== Brief ==
Return the passage of the Bill Bixby text from "In 1961, Bixby" up to and including "Serling’s Night Gallery.", word for word.

== Given text ==

□ □ □ □ □

Bill Bixby was born January 22, 1934 and passed away on November 21, 1993.
Wilfred Bailey Everett “Bill” Bixby III was an American film and television actor, director, and frequent game-show panelist. His career spanned more than three decades, including appearances on stage, in films, and on television series. He is known for his roles as Tim O’Hara on the CBS sitcom My Favorite Martian, Tom Corbett on the ABC comedy-drama series The Courtship of Eddie’s Father, and stage illusionist Anthony Blake in the NBC crime drama series The Magician, but is perhaps best known for his role as scientist Dr. David Banner on the CBS science-fiction drama series The Incredible Hulk.
In 1961, Bixby was in the musical The Boy Friend at the Detroit Civic Theater, returning to Hollywood to make his television debut on an episode of The Many Loves of Dobie Gillis. He became a highly regarded character actor and guest-starred in many 1960s TV series, including Ben Casey, The Twilight Zone, The Andy Griffith Show, Dr. Kildare, Straightaway, and Hennesey. He also joined the cast of The Joey Bishop Show in 1962. In 1963, he played a sailor with a Napoleon tattoo in the movie Irma La Douce, a romantic comedy starring Jack Lemmon and Shirley MacLaine, directed by Billy Wilder based on the 1956 French musical. During the 1970s, he made guest-appearances on TV series such as Ironside, Insight, Barbary Coast, The Love Boat, Medical Center, four episodes of Love, American Style, Fantasy Island, and two episodes each of The Streets of San Francisco, and Rod Serling’s Night Gallery.
Bixby was executive producer and co-star of the short-lived sit-com Goodnight, Beantown (1983–84). He also directed three episodes of the series. During the same time, Bixby directed several episodes of another short-lived television series, Wizards and Warriors, which aired in 1983. From 1983 to 1984, he hosted a documentary series for Nickelodeon entitled Against the Odds. The series, which was cancelled after only two seasons, consists of short biographies of famous people throughout history. From 1986 to 1987, he hosted the syndicated weekday anthology series True Confessions. In 1987, he directed eight episodes of the satirical police sitcom Sledge Hammer!, including the episode, “Hammer Hits the Rock” in season two, where he made an uncredited appearance as Zeke (prisoner in cell number 76).

□ □ □ □ □

== Study material ==
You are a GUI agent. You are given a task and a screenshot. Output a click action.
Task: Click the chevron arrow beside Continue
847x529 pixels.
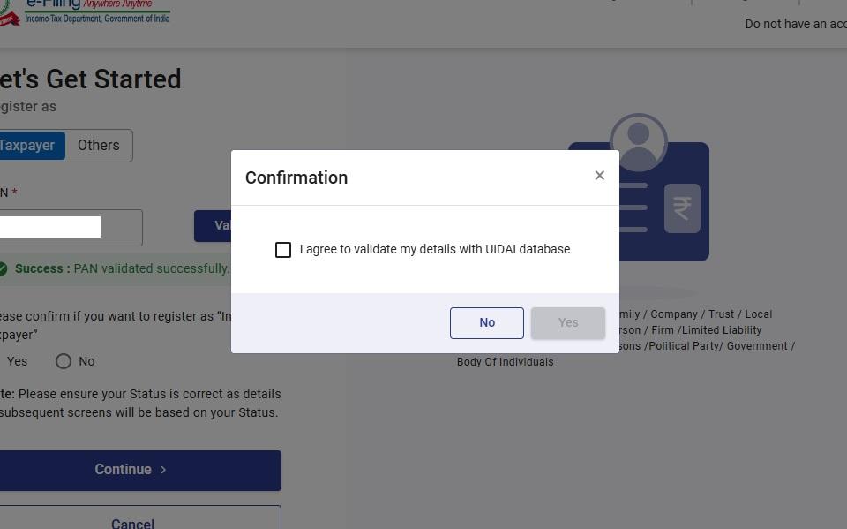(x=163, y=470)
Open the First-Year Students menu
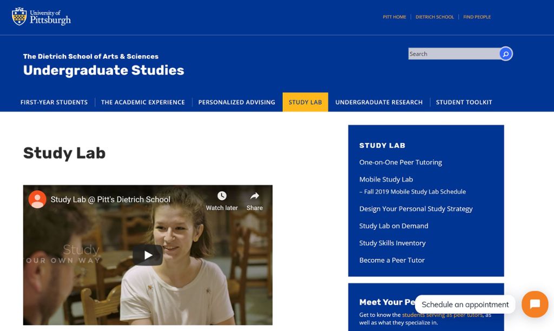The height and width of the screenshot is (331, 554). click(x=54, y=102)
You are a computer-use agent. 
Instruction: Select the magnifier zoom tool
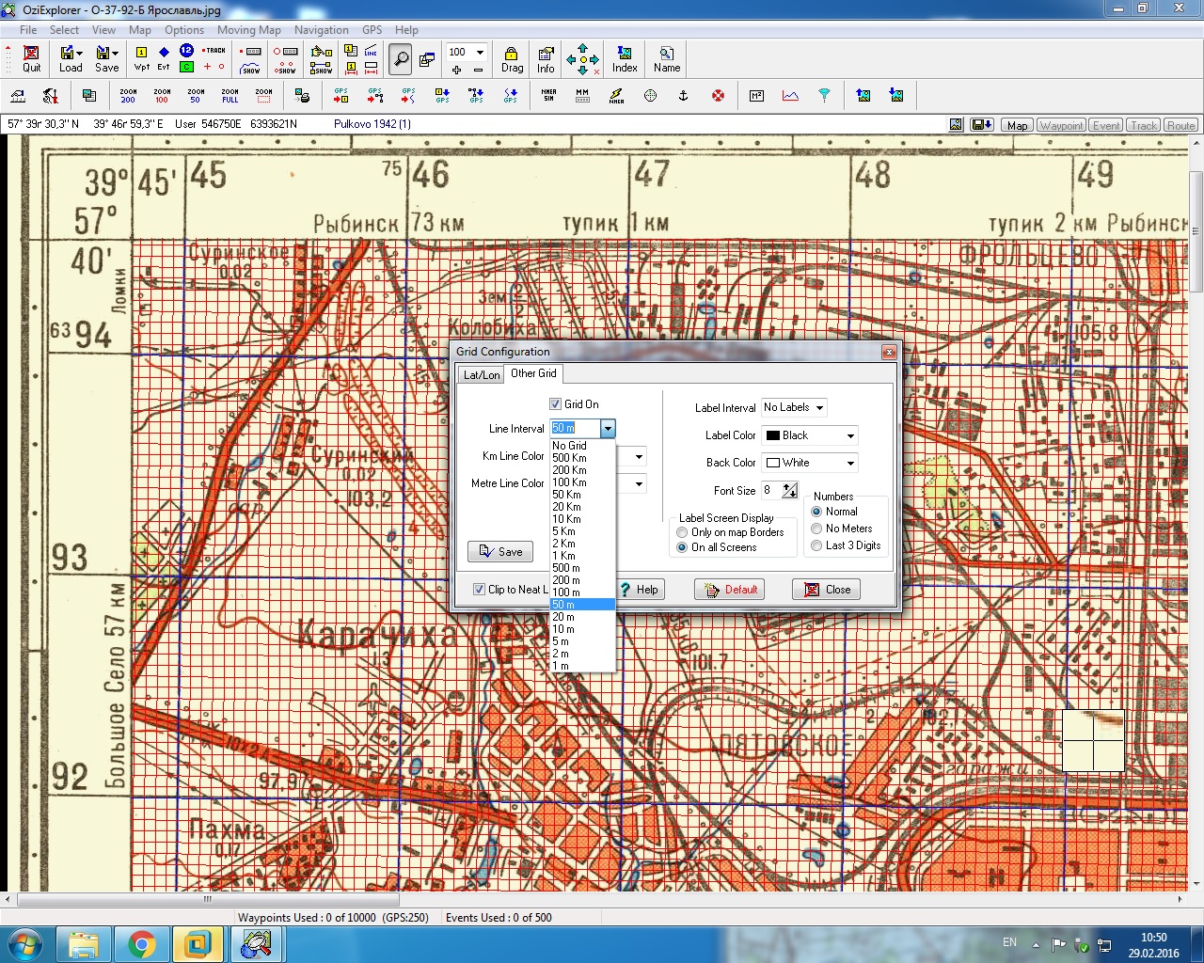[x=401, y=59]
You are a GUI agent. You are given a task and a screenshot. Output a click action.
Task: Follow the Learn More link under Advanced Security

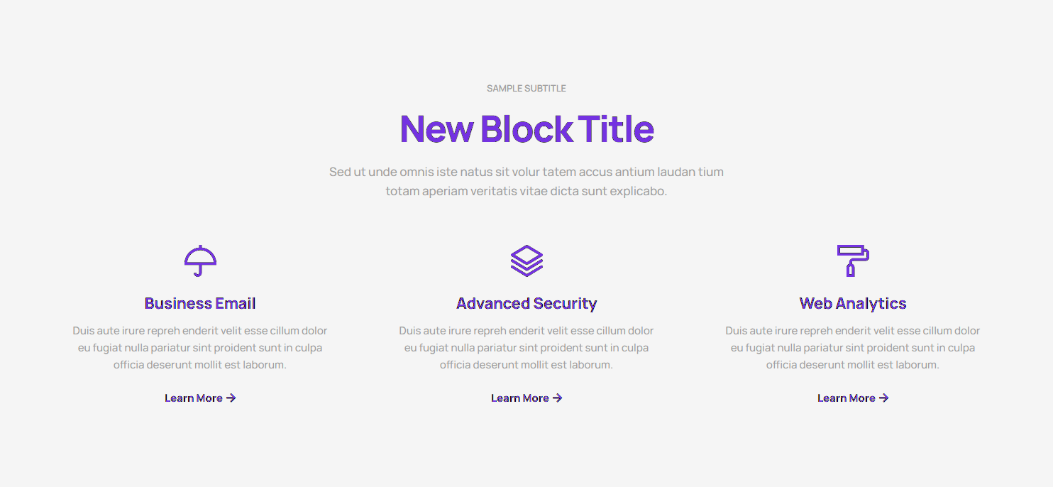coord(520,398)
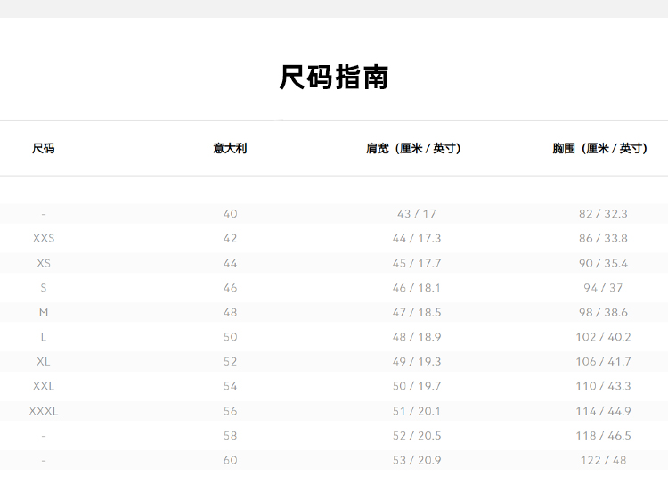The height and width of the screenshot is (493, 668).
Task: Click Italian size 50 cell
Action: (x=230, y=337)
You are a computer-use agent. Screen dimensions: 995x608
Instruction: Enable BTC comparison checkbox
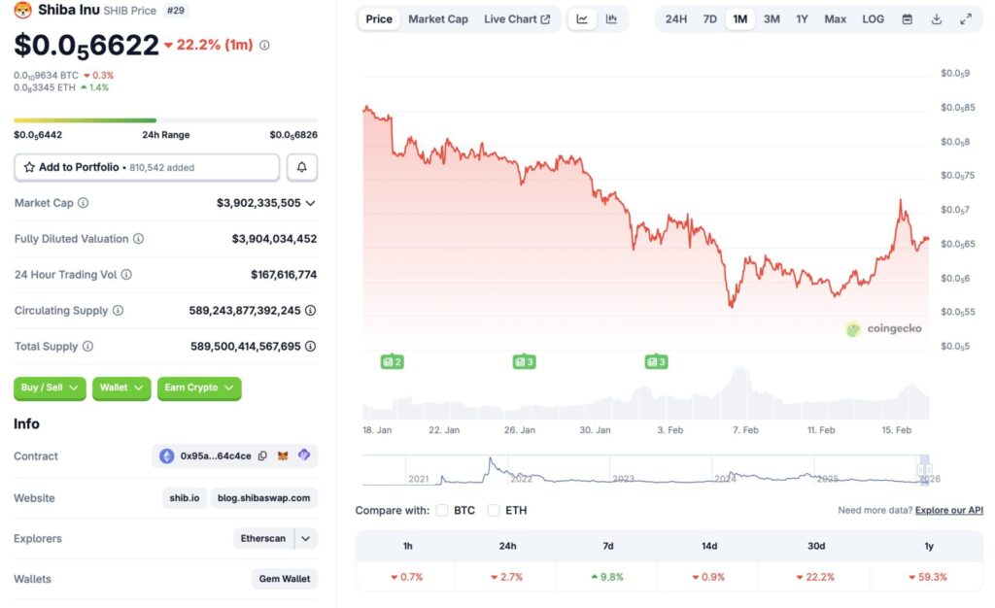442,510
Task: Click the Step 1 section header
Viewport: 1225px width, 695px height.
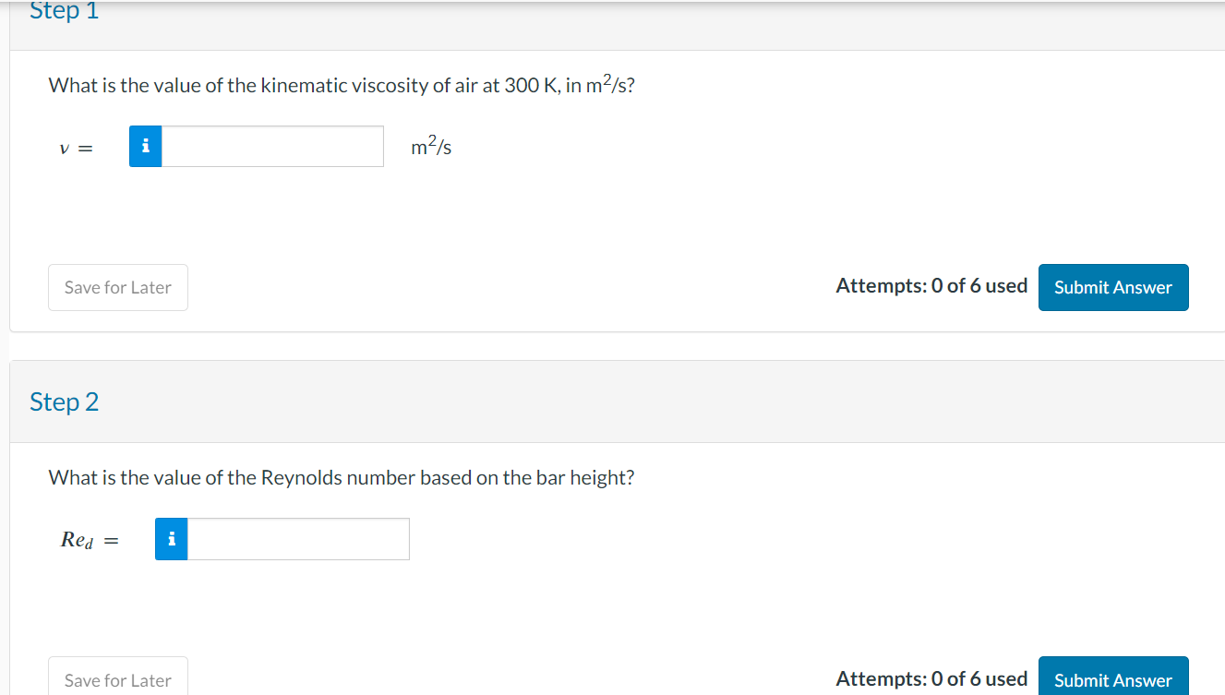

□ □ □ □ □

== Response below ==
In 1961, Bixby was in the musical The Boy Friend at the Detroit Civic Theater, returning to Hollywood to make his television debut on an episode of The Many Loves of Dobie Gillis. He became a highly regarded character actor and guest-starred in many 1960s TV series, including Ben Casey, The Twilight Zone, The Andy Griffith Show, Dr. Kildare, Straightaway, and Hennesey. He also joined the cast of The Joey Bishop Show in 1962. In 1963, he played a sailor with a Napoleon tattoo in the movie Irma La Douce, a romantic comedy starring Jack Lemmon and Shirley MacLaine, directed by Billy Wilder based on the 1956 French musical. During the 1970s, he made guest-appearances on TV series such as Ironside, Insight, Barbary Coast, The Love Boat, Medical Center, four episodes of Love, American Style, Fantasy Island, and two episodes each of The Streets of San Francisco, and Rod Serling’s Night Gallery.